The painting is Blooming Meadow by Gustav Klimt, the Austrian symbolist painter whose work from the early years of the last century is now among the most highly valued and sought after in the world.
Blooming Meadow, created in 1905, is thought to be worth around £4m, and currently hangs in the New York home of Mr Lauder, the son of Estée Lauder, and one of the world's richest men.
However, Georges Jorisch, 79, a retired shop owner from Montreal, says that the painting rightfully belongs to him. He claims that it originally belonged to his grandmother – he remembers it hanging in her villa just outside Vienna as a boy – but was looted by the Nazis as the war engulfed Europe.
Mr Jorisch began his search for the painting in earnest in the early 1990s, after he saw a Klimt portrait of a relative in a Taschen art book. But it wasn't until five years ago, when he employed the Los Angeles lawyer Randol Schoenberg, who specialises in tracing lost paintings, that the trail began to warm up.
"Georges's grandmother died in Lodz or in a death camp," Mr Schoenberg said. "She had this terrible fate.

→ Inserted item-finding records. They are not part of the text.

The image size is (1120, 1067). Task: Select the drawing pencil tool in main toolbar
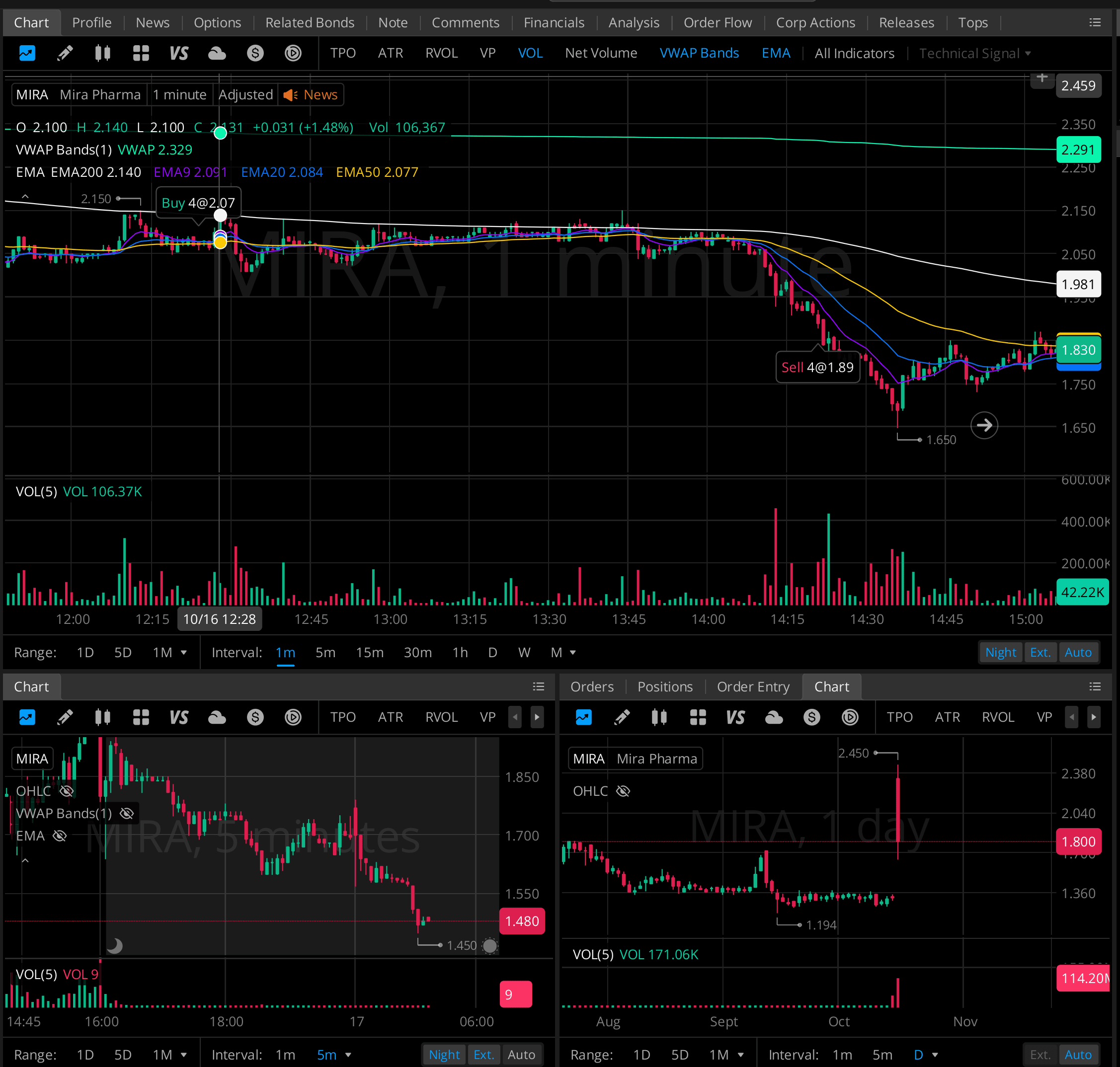65,53
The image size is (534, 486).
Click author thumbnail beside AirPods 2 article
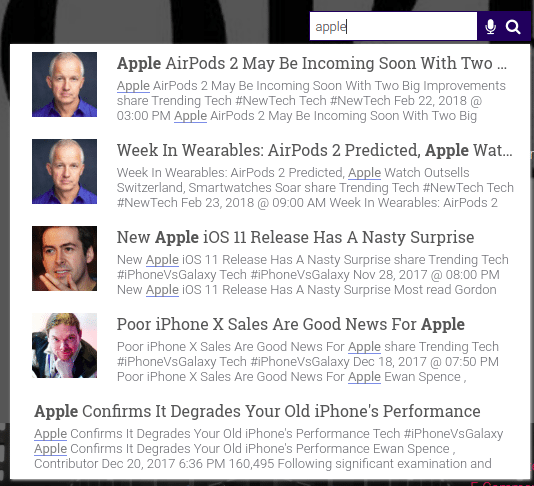pyautogui.click(x=64, y=84)
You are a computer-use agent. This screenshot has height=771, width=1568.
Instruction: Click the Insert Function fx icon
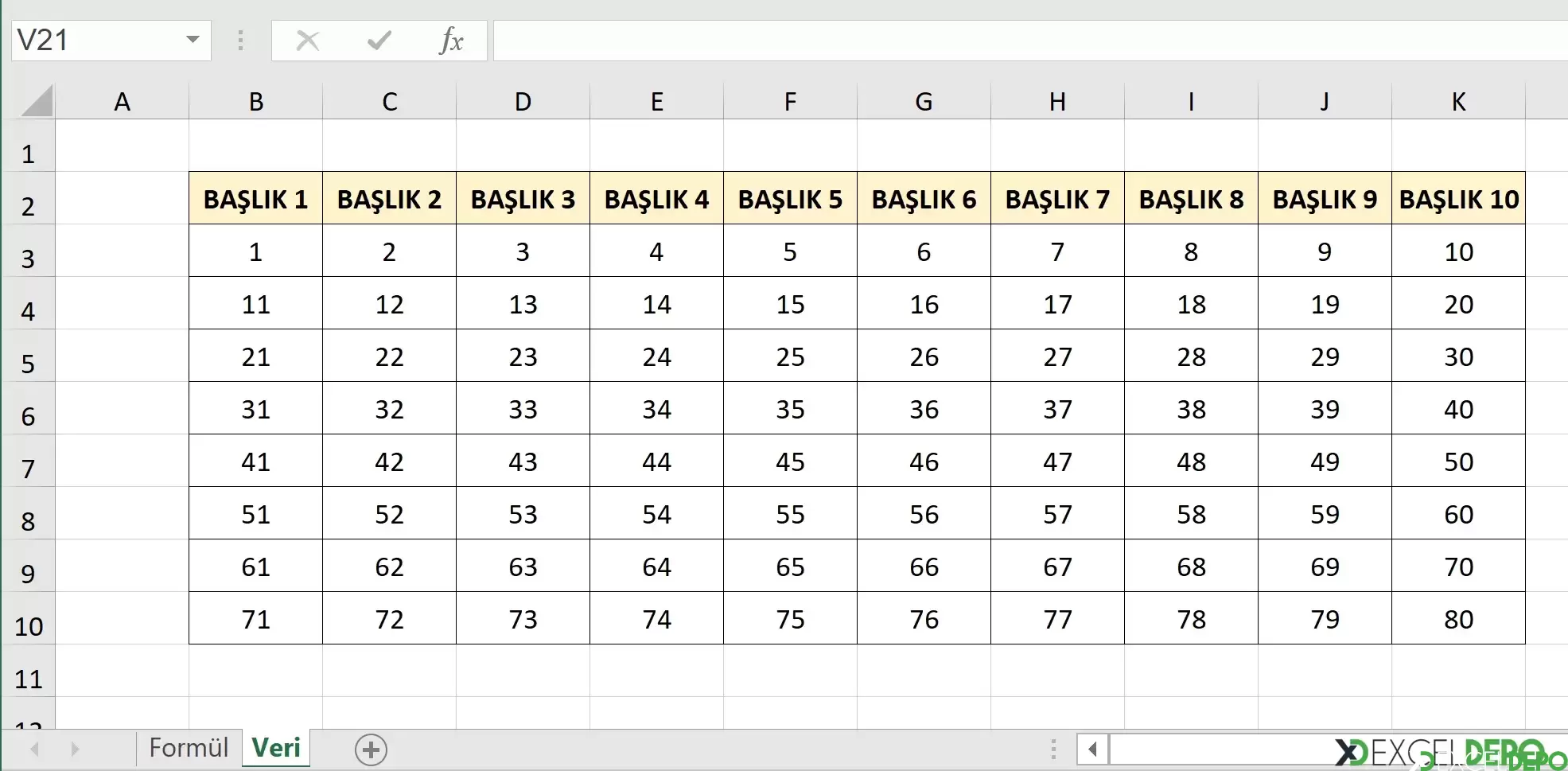tap(451, 40)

Everything she owned was lost." He added: "The standard of proof is 'what is most likely?'. Is it Georges' grandmother's painting or not? I can't say with 100 per cent certainty it is. But all the evidence is pointing in that direction. If they don't hand it over we'll file a lawsuit."
Mr Lauder's lawyer, Andrew Frackman, said: "If he presents the evidence we will do the right thing with regard to Mr Jorisch.
"We're very sympathetic to Holocaust survivors and we believe in the principle of restitution. But we can't just hand it over because Mr Jorisch says it is his."
The Art Newspaper reports that a new catalogue had identified the painting as belonging to the estate of Mr Jorisch's grandmother, Amalie Redlich. It goes on to explain that the painting was originally acquired by her brother, Georges' great uncle, a steel magnate and friend of the artist. His sister was given the painting on his death in 1928 and put it in storage in 1938, from where it is thought to have been looted.
The Redlich provenance has been unclear since an early monograph listing it as the "estate of Amalie Redlich" was later dropped by a catalogue. After the war it was reportedly sold by a Viennese gallery to Rudolf Leopold, who sold it to the Manhattan dealer and collector Serge Sabarsky, from whom Mr Lauder bought it in 1983.
"It belongs to me," Mr Jorisch said. "I remember it very well. My great uncle was a huge collector. It represents a lot of value. I am not a wealthy man."
From blusher to Braque
Leonard Lauder, 73, is worth about $3bn (£1.4bn) according to Forbes. He was chief executive of Estée Lauder until 1999 and now chairs the board. His mother died in 2005. He is one of the world's biggest art collectors, specialising in cubists such as Picasso and Braque.